Les aboiements et le bruit
Le bruit causé par un animal relève des bruits de comportement : il est sanctionnable dès lors qu'il porte atteinte à la tranquillité du voisinage par sa durée, sa répétition ou son intensité (article R. 1336-5 du Code de la santé publique). Des aboiements prolongés, jour comme nuit, en l'absence du maître, sont fréquemment retenus. Aucune mesure acoustique n'est nécessaire pour ce type de bruit : le constat de la gêne suffit.
La divagation des animaux
Le Code rural et de la pêche maritime interdit la divagation des animaux domestiques. Le maire doit prendre les mesures pour l'empêcher et peut faire capturer et conduire en fourrière les chiens et chats errants. L'animal non réclamé dans un délai de 8 jours ouvrés peut être considéré comme abandonné. Le propriétaire d'un animal en divagation s'expose à une amende ; sa responsabilité est par ailleurs engagée pour les dommages causés (accidents, dégradations, morsures).

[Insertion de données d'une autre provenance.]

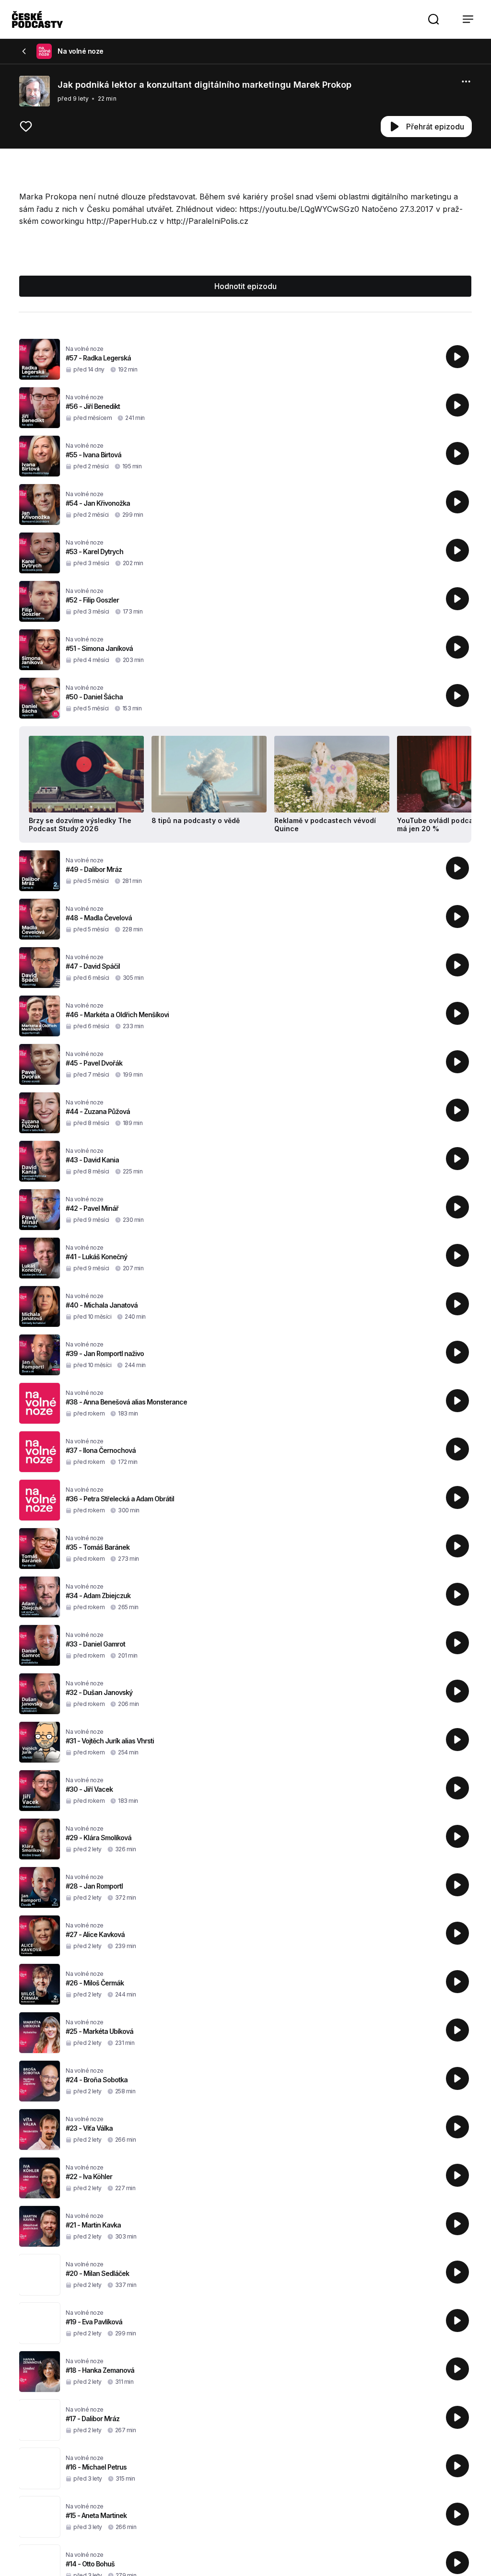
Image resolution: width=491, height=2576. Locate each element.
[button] (433, 19)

Les sanctions et responsabilités
| Situation | Texte applicable | Conséquence |
|---|---|---|
| Aboiements / bruit répété | Code de la santé publique (R. 1336-5) | Amende forfaitaire de 68 € ; jusqu'à 450 € au tribunal de police |
| Animal en divagation | Code rural (art. L. 211-19-1 et s.) | Mise en fourrière, amende contraventionnelle |
| Dommage causé par l'animal | Code civil (art. 1243) | Réparation du préjudice par le gardien de l'animal |
| Gêne excédant la normale | Code civil (art. 1253) | Cessation du trouble et dommages-intérêts |
Que faire / Les démarches
- Parler au propriétaire de l'animal : il ignore parfois la nuisance (aboiements en son absence).
- Réunir des preuves : horaires, durée, enregistrements, attestations d'autres voisins, photos.
- Adresser une lettre recommandée demandant de faire cesser la nuisance.
- Saisir la mairie : le maire dispose de pouvoirs de police (bruit, divagation) et peut intervenir.
- Faire appel à un conciliateur de justice, gratuit, pour une solution amiable.
- Saisir le tribunal judiciaire au titre du trouble anormal de voisinage pour obtenir la cessation et réparation.
FAQ
Les aboiements de jour sont-ils sanctionnables ?
Oui. Un bruit de comportement, même en journée, peut être sanctionné s'il est anormal par sa durée, sa répétition ou son intensité ; aucune mesure de bruit n'est exigée.
Mon voisin a un chat qui vient sur mon terrain, que faire ?
Le chat bénéficie d'une certaine liberté de mouvement, mais la divagation est encadrée. En cas de réelle nuisance, signalez-le en mairie ; le maire peut intervenir.
Qui est responsable si l'animal me cause un dommage ?
Le propriétaire ou le gardien de l'animal, en vertu de l'article 1243 du Code civil, qu'il l'ait ou non sous sa surveillance au moment des faits.
Puis-je obtenir des dommages-intérêts pour des aboiements ?
Oui, si la gêne constitue un trouble anormal de voisinage : le juge peut ordonner la cessation et accorder une indemnisation.